EXERCISE DATA START

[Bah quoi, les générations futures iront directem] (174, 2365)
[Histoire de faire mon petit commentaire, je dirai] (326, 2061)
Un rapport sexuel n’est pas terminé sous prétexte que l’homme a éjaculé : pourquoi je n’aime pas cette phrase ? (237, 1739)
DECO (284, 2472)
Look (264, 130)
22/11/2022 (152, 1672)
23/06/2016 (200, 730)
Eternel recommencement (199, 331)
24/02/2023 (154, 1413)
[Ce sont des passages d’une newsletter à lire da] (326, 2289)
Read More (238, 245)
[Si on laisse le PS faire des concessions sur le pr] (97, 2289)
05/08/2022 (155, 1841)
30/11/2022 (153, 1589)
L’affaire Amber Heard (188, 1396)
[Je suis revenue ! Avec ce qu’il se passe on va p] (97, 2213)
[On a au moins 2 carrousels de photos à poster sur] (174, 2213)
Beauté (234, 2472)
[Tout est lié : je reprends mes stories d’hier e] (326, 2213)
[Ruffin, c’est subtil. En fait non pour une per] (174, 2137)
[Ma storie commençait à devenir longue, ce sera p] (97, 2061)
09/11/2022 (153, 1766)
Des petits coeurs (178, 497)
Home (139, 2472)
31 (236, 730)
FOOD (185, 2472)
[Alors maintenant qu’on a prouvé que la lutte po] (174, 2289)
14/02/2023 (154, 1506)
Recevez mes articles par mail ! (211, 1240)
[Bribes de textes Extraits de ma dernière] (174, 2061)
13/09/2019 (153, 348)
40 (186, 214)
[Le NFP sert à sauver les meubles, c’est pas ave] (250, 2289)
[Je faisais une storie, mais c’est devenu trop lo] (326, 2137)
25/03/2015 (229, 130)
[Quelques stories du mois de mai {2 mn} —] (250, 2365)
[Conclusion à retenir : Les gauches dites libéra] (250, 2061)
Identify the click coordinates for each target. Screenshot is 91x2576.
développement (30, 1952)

EXERCISE DATA END

## EXERCISE GOAL
I need each of the entries above printed again exactly.

## SOLUTION FOR THIS TASK
[Bah quoi, les générations futures iront directem] (174, 2365)
[Histoire de faire mon petit commentaire, je dirai] (326, 2061)
Un rapport sexuel n’est pas terminé sous prétexte que l’homme a éjaculé : pourquoi je n’aime pas cette phrase ? (237, 1739)
DECO (284, 2472)
Look (264, 130)
22/11/2022 (152, 1672)
23/06/2016 (200, 730)
Eternel recommencement (199, 331)
24/02/2023 (154, 1413)
[Ce sont des passages d’une newsletter à lire da] (326, 2289)
Read More (238, 245)
[Si on laisse le PS faire des concessions sur le pr] (97, 2289)
05/08/2022 (155, 1841)
30/11/2022 (153, 1589)
L’affaire Amber Heard (188, 1396)
[Je suis revenue ! Avec ce qu’il se passe on va p] (97, 2213)
[On a au moins 2 carrousels de photos à poster sur] (174, 2213)
Beauté (234, 2472)
[Tout est lié : je reprends mes stories d’hier e] (326, 2213)
[Ruffin, c’est subtil. En fait non pour une per] (174, 2137)
[Ma storie commençait à devenir longue, ce sera p] (97, 2061)
09/11/2022 (153, 1766)
Des petits coeurs (178, 497)
Home (139, 2472)
31 (236, 730)
FOOD (185, 2472)
[Alors maintenant qu’on a prouvé que la lutte po] (174, 2289)
14/02/2023 (154, 1506)
Recevez mes articles par mail ! (211, 1240)
[Bribes de textes Extraits de ma dernière] (174, 2061)
13/09/2019 (153, 348)
40 (186, 214)
[Le NFP sert à sauver les meubles, c’est pas ave] (250, 2289)
[Je faisais une storie, mais c’est devenu trop lo] (326, 2137)
25/03/2015 (229, 130)
[Quelques stories du mois de mai {2 mn} —] (250, 2365)
[Conclusion à retenir : Les gauches dites libéra] (250, 2061)
Identify the click coordinates for each target. Screenshot is 91x2576.
développement (30, 1952)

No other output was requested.